I thought this Eggbeater was insane. Who eats soup in the summer? But Shuna insisted I try at least a spoonful, and that sip did me in. I spent the rest of July craving move and finally caved in August, sitting in that cafe eating steaming hot soup on a steaming hot day because it was the best thing, ever.

soup, pre-skim

This is no flat but earnest cabbage soup. It is cooked with a mix of chicken broth and cubes of fatty pork, then not just cabbage, but sauerkraut and then extra “juice” at the end to punch it up. It’s the kind of thing you’d eat every day of the shivery winter, if Veselka weren’t a cruel 1.7 miles across and then downtown, which feels even longer the colder it gets.

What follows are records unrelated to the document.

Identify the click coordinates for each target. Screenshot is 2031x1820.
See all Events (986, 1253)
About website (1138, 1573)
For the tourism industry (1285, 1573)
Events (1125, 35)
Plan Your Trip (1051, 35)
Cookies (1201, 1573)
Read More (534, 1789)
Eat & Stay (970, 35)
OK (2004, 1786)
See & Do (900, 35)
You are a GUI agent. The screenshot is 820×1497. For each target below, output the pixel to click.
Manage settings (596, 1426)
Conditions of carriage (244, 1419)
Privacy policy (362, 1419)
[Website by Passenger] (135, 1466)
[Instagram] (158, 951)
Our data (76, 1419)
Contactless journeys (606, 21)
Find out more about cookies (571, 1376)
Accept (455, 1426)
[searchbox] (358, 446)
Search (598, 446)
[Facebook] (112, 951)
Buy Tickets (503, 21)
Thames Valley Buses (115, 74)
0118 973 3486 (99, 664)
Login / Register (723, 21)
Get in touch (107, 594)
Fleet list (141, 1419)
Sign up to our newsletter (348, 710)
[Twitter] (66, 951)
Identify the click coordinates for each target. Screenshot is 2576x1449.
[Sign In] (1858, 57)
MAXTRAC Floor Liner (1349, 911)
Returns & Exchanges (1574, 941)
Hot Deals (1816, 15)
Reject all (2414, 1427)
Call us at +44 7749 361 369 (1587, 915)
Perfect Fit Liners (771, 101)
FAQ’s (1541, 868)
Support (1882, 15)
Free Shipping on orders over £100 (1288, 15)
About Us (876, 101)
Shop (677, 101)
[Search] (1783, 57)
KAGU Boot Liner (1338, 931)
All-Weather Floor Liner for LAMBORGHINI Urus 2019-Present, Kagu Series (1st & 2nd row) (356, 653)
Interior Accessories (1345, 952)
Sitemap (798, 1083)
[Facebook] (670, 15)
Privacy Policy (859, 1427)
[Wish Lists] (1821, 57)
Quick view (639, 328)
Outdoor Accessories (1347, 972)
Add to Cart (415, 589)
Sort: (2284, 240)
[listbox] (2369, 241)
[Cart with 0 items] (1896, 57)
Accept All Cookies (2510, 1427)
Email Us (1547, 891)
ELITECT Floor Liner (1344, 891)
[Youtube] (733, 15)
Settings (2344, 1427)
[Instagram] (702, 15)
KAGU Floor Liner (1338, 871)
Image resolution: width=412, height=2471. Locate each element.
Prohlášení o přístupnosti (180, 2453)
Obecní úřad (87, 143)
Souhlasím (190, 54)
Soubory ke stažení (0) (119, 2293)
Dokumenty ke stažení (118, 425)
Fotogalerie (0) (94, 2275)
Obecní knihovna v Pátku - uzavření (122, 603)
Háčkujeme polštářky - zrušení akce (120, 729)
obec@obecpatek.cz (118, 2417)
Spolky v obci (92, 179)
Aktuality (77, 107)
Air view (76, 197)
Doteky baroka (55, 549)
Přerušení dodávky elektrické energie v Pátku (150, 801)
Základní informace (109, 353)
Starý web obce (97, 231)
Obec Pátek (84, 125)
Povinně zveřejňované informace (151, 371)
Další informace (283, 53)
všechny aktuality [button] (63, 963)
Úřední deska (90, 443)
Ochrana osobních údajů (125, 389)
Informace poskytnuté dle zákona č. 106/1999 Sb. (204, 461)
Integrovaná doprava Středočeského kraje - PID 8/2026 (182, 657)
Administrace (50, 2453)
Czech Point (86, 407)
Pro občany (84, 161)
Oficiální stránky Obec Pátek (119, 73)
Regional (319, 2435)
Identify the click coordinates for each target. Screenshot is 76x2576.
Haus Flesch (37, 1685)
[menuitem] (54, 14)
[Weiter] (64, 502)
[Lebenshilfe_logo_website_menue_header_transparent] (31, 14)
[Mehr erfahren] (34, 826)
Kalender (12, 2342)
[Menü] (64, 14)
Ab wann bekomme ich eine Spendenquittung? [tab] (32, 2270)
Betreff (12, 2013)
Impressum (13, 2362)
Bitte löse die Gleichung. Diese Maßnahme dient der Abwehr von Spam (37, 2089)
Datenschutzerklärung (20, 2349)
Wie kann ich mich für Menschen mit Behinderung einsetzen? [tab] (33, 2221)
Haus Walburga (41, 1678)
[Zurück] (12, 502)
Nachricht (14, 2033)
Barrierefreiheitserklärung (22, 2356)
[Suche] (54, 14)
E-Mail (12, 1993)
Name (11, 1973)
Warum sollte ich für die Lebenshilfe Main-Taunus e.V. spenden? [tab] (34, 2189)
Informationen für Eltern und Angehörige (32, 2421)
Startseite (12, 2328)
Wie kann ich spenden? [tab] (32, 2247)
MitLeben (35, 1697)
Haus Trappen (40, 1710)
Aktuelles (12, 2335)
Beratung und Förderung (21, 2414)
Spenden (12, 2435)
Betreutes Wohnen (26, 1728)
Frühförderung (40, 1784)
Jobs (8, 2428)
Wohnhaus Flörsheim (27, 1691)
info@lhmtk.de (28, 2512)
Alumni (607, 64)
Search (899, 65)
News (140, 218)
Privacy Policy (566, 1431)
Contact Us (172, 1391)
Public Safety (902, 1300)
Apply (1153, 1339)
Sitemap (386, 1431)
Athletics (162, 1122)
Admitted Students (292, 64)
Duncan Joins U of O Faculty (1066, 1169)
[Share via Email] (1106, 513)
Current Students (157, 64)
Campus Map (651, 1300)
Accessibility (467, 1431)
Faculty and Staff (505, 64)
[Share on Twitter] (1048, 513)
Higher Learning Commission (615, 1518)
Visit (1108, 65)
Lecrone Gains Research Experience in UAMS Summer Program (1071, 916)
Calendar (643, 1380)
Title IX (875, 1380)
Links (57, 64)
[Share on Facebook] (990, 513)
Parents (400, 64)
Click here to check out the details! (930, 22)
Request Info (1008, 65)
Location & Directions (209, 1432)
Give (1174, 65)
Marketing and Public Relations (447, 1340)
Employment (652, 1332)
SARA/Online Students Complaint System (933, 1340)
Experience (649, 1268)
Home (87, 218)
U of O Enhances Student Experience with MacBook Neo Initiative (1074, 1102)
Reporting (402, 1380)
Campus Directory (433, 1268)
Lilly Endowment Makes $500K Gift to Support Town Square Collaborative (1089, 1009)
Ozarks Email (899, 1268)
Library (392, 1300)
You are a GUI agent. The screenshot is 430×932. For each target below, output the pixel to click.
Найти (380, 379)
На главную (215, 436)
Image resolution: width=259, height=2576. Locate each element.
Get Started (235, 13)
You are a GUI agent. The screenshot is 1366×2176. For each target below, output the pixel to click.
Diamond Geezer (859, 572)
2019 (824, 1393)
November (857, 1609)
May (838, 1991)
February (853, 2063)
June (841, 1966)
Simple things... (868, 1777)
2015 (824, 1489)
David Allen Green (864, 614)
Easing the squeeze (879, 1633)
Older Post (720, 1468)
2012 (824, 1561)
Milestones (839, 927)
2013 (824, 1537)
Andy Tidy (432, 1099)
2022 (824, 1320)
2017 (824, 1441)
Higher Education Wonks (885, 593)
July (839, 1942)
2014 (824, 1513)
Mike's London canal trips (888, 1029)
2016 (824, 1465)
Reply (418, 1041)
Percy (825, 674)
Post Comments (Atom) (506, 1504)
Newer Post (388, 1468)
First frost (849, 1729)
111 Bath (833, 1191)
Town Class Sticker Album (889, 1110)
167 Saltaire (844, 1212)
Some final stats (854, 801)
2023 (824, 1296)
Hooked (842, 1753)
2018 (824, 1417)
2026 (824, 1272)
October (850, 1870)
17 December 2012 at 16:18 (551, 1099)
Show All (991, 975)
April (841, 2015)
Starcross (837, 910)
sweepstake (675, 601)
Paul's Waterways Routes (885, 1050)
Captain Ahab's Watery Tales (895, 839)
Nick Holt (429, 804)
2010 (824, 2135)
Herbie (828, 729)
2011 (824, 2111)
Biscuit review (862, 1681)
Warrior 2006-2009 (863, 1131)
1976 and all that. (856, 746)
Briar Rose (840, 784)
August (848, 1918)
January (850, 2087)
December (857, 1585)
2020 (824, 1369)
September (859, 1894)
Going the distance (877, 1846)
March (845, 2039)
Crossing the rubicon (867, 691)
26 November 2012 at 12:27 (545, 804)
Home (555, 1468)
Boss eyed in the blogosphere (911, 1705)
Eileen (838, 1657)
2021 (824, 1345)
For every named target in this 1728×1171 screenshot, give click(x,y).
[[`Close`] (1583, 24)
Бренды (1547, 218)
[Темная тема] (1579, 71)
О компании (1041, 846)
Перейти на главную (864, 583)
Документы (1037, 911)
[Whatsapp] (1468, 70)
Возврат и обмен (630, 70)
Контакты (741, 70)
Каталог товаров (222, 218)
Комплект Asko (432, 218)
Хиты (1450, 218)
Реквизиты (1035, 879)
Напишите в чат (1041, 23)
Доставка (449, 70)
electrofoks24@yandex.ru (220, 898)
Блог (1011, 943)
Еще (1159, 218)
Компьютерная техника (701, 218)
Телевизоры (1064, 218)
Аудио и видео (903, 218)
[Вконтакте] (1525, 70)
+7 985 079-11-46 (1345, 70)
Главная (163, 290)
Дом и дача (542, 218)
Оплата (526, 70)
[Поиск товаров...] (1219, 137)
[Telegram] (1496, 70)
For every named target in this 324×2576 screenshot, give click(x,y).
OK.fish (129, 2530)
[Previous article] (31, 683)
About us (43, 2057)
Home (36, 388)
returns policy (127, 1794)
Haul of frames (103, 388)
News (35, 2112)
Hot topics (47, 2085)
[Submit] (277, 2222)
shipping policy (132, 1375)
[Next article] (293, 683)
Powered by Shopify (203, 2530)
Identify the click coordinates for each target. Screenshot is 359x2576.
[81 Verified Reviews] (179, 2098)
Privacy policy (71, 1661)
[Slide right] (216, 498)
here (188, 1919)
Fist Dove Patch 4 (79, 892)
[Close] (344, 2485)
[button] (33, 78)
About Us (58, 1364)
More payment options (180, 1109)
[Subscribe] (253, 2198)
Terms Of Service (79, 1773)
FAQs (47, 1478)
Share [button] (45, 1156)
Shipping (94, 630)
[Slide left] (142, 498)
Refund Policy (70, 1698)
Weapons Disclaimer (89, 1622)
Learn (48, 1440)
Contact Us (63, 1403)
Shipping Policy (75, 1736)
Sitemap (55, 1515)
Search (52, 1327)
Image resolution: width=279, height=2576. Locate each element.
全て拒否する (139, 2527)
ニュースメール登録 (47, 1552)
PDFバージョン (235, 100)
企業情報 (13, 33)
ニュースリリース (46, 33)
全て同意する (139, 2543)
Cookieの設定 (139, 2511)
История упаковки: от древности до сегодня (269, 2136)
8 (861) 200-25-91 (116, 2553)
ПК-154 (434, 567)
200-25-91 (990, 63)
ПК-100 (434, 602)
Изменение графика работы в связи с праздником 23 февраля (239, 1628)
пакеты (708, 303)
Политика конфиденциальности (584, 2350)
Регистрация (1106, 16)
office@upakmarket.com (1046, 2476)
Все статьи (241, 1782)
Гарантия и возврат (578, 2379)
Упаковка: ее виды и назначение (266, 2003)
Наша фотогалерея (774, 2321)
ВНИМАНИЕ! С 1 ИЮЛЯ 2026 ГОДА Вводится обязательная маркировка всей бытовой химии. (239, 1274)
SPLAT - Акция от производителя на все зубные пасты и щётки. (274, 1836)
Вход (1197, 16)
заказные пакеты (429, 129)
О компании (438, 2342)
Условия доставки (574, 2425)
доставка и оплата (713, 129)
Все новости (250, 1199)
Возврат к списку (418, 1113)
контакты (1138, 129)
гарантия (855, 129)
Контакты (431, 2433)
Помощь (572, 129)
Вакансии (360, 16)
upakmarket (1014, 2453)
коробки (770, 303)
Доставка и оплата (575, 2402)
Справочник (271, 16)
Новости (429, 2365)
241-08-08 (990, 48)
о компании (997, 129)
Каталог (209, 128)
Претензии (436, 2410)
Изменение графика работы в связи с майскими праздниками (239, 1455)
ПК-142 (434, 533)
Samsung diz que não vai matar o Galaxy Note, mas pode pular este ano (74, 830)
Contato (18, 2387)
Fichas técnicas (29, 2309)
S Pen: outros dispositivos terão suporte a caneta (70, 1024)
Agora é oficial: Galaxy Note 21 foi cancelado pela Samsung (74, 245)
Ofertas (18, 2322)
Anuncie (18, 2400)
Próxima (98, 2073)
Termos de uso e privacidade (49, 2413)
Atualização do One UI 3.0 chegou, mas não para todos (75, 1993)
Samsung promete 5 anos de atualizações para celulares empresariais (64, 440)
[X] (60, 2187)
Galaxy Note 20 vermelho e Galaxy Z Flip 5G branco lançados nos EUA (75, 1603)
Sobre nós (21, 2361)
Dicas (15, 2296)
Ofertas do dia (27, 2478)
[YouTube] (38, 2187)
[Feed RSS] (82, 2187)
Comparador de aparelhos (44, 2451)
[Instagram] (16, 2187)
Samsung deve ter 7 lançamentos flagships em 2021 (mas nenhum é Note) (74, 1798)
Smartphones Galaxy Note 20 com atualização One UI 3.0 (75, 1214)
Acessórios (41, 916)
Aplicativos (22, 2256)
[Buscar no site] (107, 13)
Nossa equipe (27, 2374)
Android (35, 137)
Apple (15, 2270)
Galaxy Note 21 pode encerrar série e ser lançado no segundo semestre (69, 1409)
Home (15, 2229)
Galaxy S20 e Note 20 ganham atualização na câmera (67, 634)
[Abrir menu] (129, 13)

So you can imagine how out of my mind overjoyed I was when New York Magazine ran Veselka’s recipe for cabbage soup — that cabbage soup — a couple weeks ago. And although I considered not posting today at all — on this last day of November — just to be a punk, the fact is, this is what we had for dinner (and a batch of this) and I aim to share. You know, right before I take a nap for all of December.

veselka's cabbage soup

One year ago: Fennel Ice Cream

Veselka’s Cabbage Soup
Courtesy of NYMag

Serves 6 to 8

1 pound pork butt, cut into small cubes
1 1/2 quarts chicken stock
4 cups water
3 allspice berries
3 bay leaves
1 tablespoon dried marjoram
1 cup sauerkraut, plus around 4 tablespoons juice
1 large potato, peeled and diced
2 carrots, minced
3 stalks celery, minced
1 small onion, diced
2 cups fresh cabbage, shredded thin

Place the pork in a medium stockpot with the chicken stock, water, allspice, bay leaves, and marjoram. Bring to a boil and then simmer on low heat for about 2 hours. Remove the pork and set aside on a plate to cool. Skim fat from stock, leaving a few “eyes” of fat for flavor.

Add sauerkraut and simmer for 20 minutes. Add potato and simmer for 5 minutes. Add the carrots, celery, onion, and cabbage and simmer for 20 minutes. Add the pork and simmer for 10 more minutes. Season with salt and pepper. Add sauerkraut juice.